- _What you should do_: Return exactly the lines that run from the one containing "Click the display" to the end of the entries, with both ends included.

Collected data entries:
-- Opening Marker --
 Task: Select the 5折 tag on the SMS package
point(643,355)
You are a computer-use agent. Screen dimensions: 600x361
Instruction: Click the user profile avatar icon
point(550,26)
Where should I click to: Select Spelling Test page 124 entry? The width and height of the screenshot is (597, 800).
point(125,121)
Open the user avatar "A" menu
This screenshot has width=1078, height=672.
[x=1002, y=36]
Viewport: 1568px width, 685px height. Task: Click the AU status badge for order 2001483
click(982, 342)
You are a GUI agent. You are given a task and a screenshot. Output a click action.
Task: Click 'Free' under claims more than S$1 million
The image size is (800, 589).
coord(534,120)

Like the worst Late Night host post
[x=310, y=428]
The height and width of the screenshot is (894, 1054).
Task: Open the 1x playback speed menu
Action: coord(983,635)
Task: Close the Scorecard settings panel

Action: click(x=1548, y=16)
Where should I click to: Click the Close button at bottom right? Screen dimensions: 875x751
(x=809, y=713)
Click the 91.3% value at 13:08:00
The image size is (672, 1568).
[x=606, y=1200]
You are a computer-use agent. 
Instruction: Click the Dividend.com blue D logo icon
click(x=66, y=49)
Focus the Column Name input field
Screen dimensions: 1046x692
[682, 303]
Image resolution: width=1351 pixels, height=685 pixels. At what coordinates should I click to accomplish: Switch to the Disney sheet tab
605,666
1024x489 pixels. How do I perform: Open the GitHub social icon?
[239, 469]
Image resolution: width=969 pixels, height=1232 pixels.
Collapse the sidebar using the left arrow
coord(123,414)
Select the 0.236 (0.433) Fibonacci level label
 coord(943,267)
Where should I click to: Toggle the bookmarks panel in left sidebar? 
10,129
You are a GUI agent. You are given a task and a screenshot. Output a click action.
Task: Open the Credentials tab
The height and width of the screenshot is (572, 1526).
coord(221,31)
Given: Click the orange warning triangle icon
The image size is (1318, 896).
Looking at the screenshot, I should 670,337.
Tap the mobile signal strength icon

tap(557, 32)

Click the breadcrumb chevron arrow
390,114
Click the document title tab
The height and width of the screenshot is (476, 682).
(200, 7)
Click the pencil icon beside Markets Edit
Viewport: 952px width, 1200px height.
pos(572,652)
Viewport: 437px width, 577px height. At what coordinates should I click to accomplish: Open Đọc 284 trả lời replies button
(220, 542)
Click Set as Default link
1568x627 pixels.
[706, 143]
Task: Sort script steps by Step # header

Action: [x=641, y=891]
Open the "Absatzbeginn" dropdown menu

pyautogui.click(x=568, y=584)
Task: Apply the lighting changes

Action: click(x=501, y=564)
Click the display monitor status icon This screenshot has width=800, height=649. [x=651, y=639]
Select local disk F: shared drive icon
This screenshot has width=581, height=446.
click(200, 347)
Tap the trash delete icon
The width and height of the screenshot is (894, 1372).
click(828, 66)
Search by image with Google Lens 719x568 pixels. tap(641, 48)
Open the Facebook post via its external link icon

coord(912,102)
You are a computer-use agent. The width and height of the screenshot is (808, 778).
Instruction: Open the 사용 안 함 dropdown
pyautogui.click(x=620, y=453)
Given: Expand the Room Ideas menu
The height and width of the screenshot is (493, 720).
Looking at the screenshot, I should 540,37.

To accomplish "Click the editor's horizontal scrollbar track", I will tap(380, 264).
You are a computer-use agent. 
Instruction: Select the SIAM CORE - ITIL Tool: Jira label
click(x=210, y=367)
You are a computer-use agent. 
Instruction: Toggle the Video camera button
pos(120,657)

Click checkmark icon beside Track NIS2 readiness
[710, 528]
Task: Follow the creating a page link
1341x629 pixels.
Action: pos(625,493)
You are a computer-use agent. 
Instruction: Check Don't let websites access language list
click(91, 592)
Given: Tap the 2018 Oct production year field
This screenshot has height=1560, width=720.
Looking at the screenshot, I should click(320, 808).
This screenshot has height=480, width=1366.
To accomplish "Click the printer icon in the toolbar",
-- Closing Marker --
- _Answer box_:
Click the display monitor status icon This screenshot has width=800, height=649. [x=651, y=639]
Select local disk F: shared drive icon
This screenshot has width=581, height=446.
click(200, 347)
Tap the trash delete icon
The width and height of the screenshot is (894, 1372).
click(828, 66)
Search by image with Google Lens 719x568 pixels. tap(641, 48)
Open the Facebook post via its external link icon

coord(912,102)
You are a computer-use agent. The width and height of the screenshot is (808, 778).
Instruction: Open the 사용 안 함 dropdown
pyautogui.click(x=620, y=453)
Given: Expand the Room Ideas menu
The height and width of the screenshot is (493, 720).
Looking at the screenshot, I should 540,37.

To accomplish "Click the editor's horizontal scrollbar track", I will tap(380, 264).
You are a computer-use agent. 
Instruction: Select the SIAM CORE - ITIL Tool: Jira label
click(x=210, y=367)
You are a computer-use agent. 
Instruction: Toggle the Video camera button
pos(120,657)

Click checkmark icon beside Track NIS2 readiness
[710, 528]
Task: Follow the creating a page link
1341x629 pixels.
Action: pos(625,493)
You are a computer-use agent. 
Instruction: Check Don't let websites access language list
click(91, 592)
Given: Tap the 2018 Oct production year field
This screenshot has height=1560, width=720.
Looking at the screenshot, I should click(320, 808).
This screenshot has height=480, width=1366.
To accomplish "Click the printer icon in the toolbar",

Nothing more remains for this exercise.